L’automne de Chateaubriand n’est pas l’automne de douceur et de mélancolie de Lamartine, c’est un automne placé sous le signe d’une pure négativité : campagne vide, sans récolte ni labour, horizontalités solitaires, bruyère, ciel zébré de grandes lignes migratoires. Sous le signe de la mort aussi, que symbolise la « cime dépouillée des arbres », que métaphorise le vole des « oiseaux de passage ». La solennelle apostrophe file l’image, tisse la correspondance : « homme, la saison de la migration… le vent de la mort… tu déploieras ton vol… ». On ne sait trop si le clocher du hameau, s’élevant au loin de la vallée, est la promesse de la rédemption chrétienne ou un avertissement funèbre. Le « secret instinct » ne peut que s’orienter ici bas vers des « régions inconnues ».

II. L’homme incertain

A. Contradictions et inspirations

René, c’est l’être irrésolu, en proie aux incertitudes, oscillant entre des rêves, des tentations contradictoires (« tantôt… tantôt »), sans trouver le point d’équilibre. Le dilemme, le choix impossible, c’est celui de l’évasion, peut-être de l’ouverture au monde ou du repli, de la clôture sur soi : d’un côté, le héros guerrier, qui se mesure aux réalités, à l’Histoire, qui s’engage dans les combats du temps ; de l’autre, le pâtre, l’homme réfugié « au coin d’un bois », réchauffant « ses mains à l’humble feu de broussailles ». L’opposition n’est pas aussi tranchée qu’elle en a l’air : le guerrier erre au milieu des vents, des nuages et des fantômes, la gloire et l’action héroïque n’existent que sous la plume d’Ossian, ou bien ne sont guère, elles aussi, que des chimères ne valant pas mieux que la médiocrité et l’anonymat des vies simples.

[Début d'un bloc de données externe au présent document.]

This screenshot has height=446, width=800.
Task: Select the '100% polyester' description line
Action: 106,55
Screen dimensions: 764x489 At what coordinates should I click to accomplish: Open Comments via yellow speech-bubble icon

B. L’ailleurs de la poésie

René a néanmoins le privilège d’être poète et la poésie, l’écriture, n’est-ce pas le plus sûr des exorcismes pour conjurer les spectres qui rodent, de l’ennui, du vide intérieur, de la vanité des choses humaines ?

A y regarder de plus près pourtant, la page relève d’un lyrisme dynamique, salvateur, plutôt que de la seule élégie plaintive. L’automne qui « surprend » tient au miracle, ces tempêtes ravissent, transportent, emportent René, poète enfin inspiré, saisi par l’enthousiasme sacré, « enchanté », « possédé par un démon », ces derniers termes étant à prendre dans leur sens classique, et non pas chrétiens : le génie saisit et féconde le cœur ou l’esprit. Il ne s’agit pas seulement d’une extase, d’un arrachement à l’ici bas désert et stérile, mais aussi et surtout de la magie créatrice, du verbe rédempteur. René ne rêve pas alangui au fond de quelque vallon automnal, il marche « à grands pas, le visage enflammé », tourmenté par le démon de l’écriture.

Le texte n’est pas narratif mais foncièrement poétique : un « chant » s’élève dans telle phrase dont le rythme s’organise autour d’une césure (« Les sons que rendent […] on en jouit »), jouant d’abord avec ampleur sur ses assonances et ses allitérations ; dans telle structure ternaire : « des vents, des nuages et des fantômes », « enchanté, tourmenté et comme possédé » ou binaire : « les bords ignorés, les climats lointains […] ni pluie ni frimas » ; sans parler, on l’a vu, du tour constamment imagé de l’expression.

L’apostrophe célèbre « Levez-vous vite orages désirés », n’emporte pas tant « dans les espaces d’une autre vie » que dans sa propre musique, ses parallélismes syntaxiques, ses crescendo et decrescendo de ses groupes de mots, ses récurrences sonores (les é et les an, les d et les p). C’est à la musicalité de cette « désespérance » que furent sensibles les contemporains.

Conclusion

Le vrai René n’est pas seulement celui qui s’adonne avec tant de complaisance à son ennui, au vide de son cœur, au « vague des passions », c’est aussi celui qui le chante, et le romantisme – si romantisme il y a – réside en ce lyrisme qui rend le cœur musicien. La crise de vie s’épanche en une sorte de crise, sinon de vers, du mois de prose poétique.